Há uma nova e poderosa idéia circulando na sede da Microsoft, em Seattle. Ela diz respeito à maneira como as informações transitam na Internet e à melhor forma de organizá-las para simplificar a vida das pessoas. O principal divulgador da idéia, senão o seu autor, é Willian Gates III, conhecido mundialmente pelo apelido de Bill Gates. O fundador da Microsoft quer que todos os programas usados na Internet e fora dela conversem entre si e interajam automaticamente. Por trás disso existe uma concepção do software não mais como uma série de produtos isolados, mas sim como um serviço integrado, montado em torno das necessidades do consumidor ? quem quer que seja, onde quer que esteja, seja qual for seu equipamento. Parece uma coisa complicada, e é.

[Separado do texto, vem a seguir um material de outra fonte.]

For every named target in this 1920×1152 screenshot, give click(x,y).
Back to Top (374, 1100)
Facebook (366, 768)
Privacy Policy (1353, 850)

Para colocá-la em prática, Gates terá de mudar radicalmente o modelo de negócios da sua empresa e arrastar com ela boa parte da indústria digital. O prêmio pelo esforço é a liderança na próxima metamorfose da Internet, aquela que vai transformá-la no centro de toda a comunicação pessoal e empresarial do planeta. Surpreendido pela explosão da Internet em 1994, Gates reagiu e fez a primeira revolução da Microsoft ? levou-a à Rede. Agora, tenta saltar à frente com segunda revolução.

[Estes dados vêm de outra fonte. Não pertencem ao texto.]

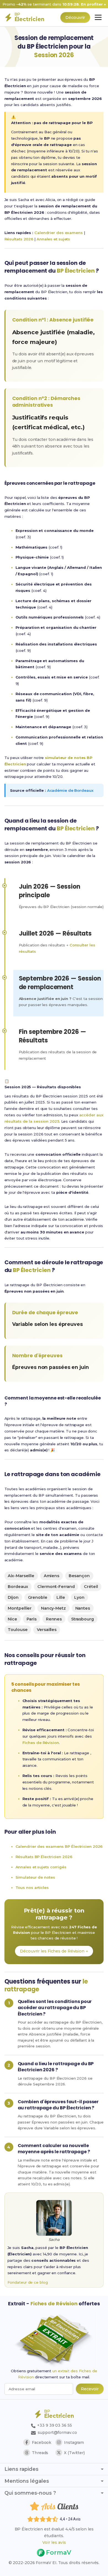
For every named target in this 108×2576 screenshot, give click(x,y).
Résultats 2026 (19, 239)
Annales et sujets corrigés (41, 1867)
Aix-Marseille (21, 1575)
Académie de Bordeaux (70, 790)
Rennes (54, 1619)
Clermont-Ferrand (55, 1586)
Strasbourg (82, 1619)
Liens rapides (21, 2469)
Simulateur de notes (35, 1877)
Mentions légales (26, 2481)
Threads (40, 2452)
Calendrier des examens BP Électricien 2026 (59, 1846)
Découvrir (75, 17)
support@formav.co (57, 2432)
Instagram (74, 2442)
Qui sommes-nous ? (30, 2493)
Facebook (41, 2442)
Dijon (13, 1597)
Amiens (51, 1575)
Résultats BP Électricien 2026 (44, 1856)
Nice (12, 1619)
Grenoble (37, 1597)
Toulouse (17, 1629)
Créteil (91, 1586)
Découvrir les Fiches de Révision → (54, 1951)
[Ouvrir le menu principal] (98, 17)
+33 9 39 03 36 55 (54, 2425)
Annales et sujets (53, 239)
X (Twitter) (74, 2452)
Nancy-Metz (53, 1608)
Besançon (79, 1575)
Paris (32, 1619)
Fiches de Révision (40, 1742)
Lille (60, 1597)
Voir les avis (54, 2542)
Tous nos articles (32, 1887)
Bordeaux (18, 1586)
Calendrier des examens (58, 232)
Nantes (82, 1608)
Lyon (79, 1597)
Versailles (46, 1629)
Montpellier (20, 1608)
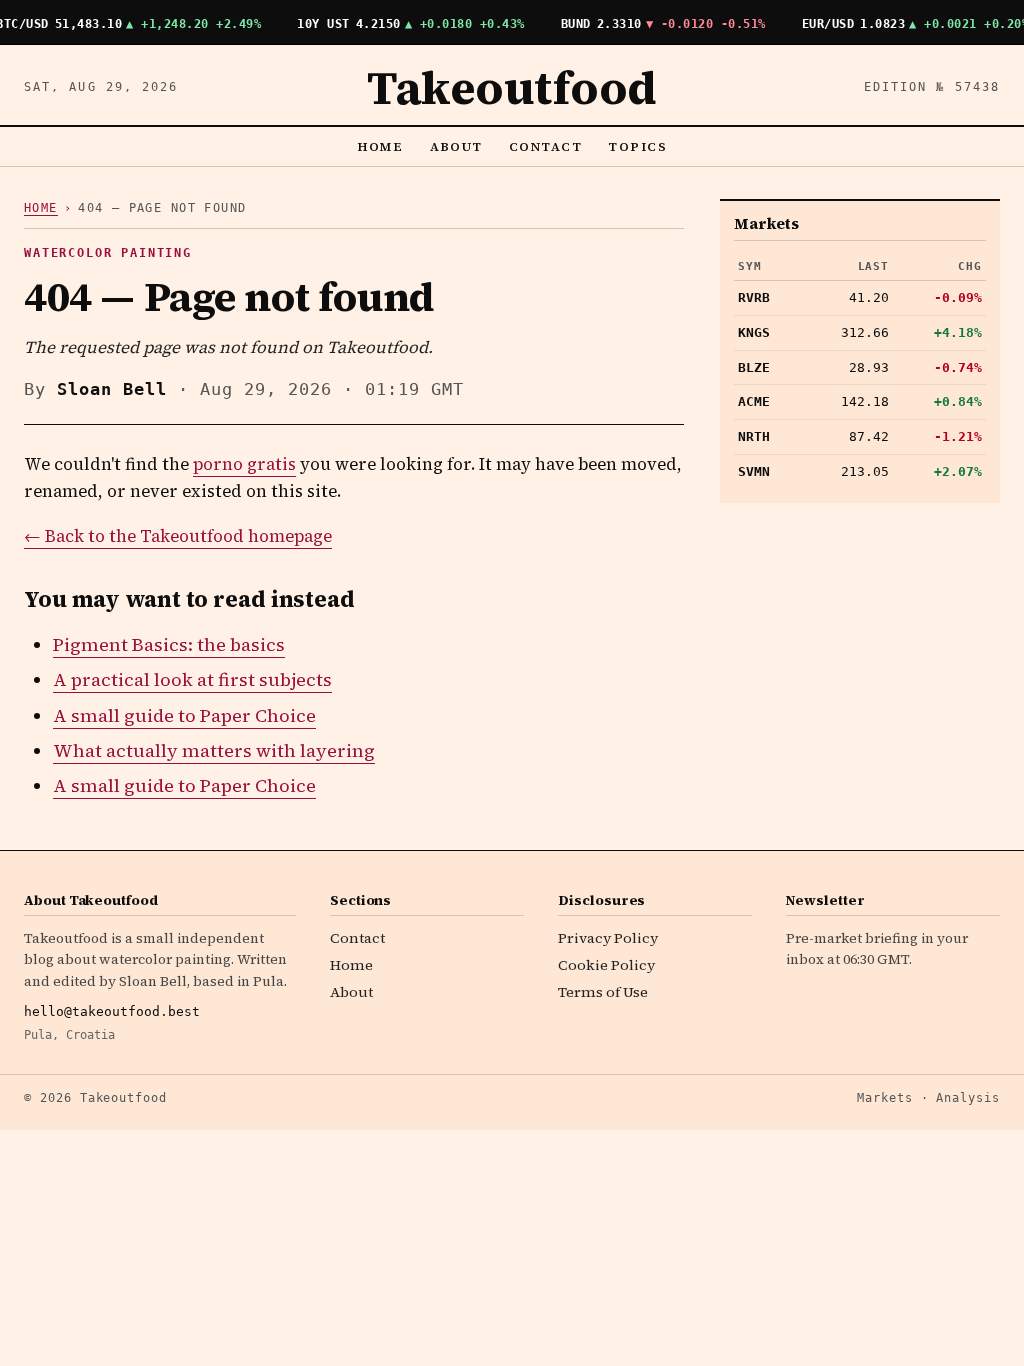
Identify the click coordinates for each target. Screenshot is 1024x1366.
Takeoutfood (512, 87)
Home (380, 146)
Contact (545, 146)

Em Seattle, na verdejante sede mundial da companhia, a mudança de rumo só é visível pelo ubíquo .Net, o logo da plataforma técnica sobre a qual a companhia quer se reorganizar. Para quem olha de fora, a maior empresa de software do mundo segue em velocidade de cruzeiro. A Microsoft faturou US$ 23 bilhões em seu último ano fiscal e obteve um lucro espetacular de US$ 9,4 bilhões. Há duas semanas, tirou a Bolsa americana de (outra) baixa ao anunciar crescimento de 11% nas vendas e elevação ainda maior dos ganhos por ação. Mas a mudança em direção à Microsoft.Net está em curso. Gates lidera o trabalho técnico pessoalmente, em sua nova função de arquiteto-chefe de software. Cabe ao homem mais rico do mundo zelar para que a pesquisa e o desenvolvimento de produtos se façam sob a égide da nova orientação holística. Ela exige que todos os programas se comuniquem integralmente. Isso significa que em um prazo de dois ou três anos todos os produtos da empresa terão de ser reescritos de ponta a ponta ? sem perder a conexão e a operacionalidade com as gerações anteriores. É um trabalho de proporções oceânicas.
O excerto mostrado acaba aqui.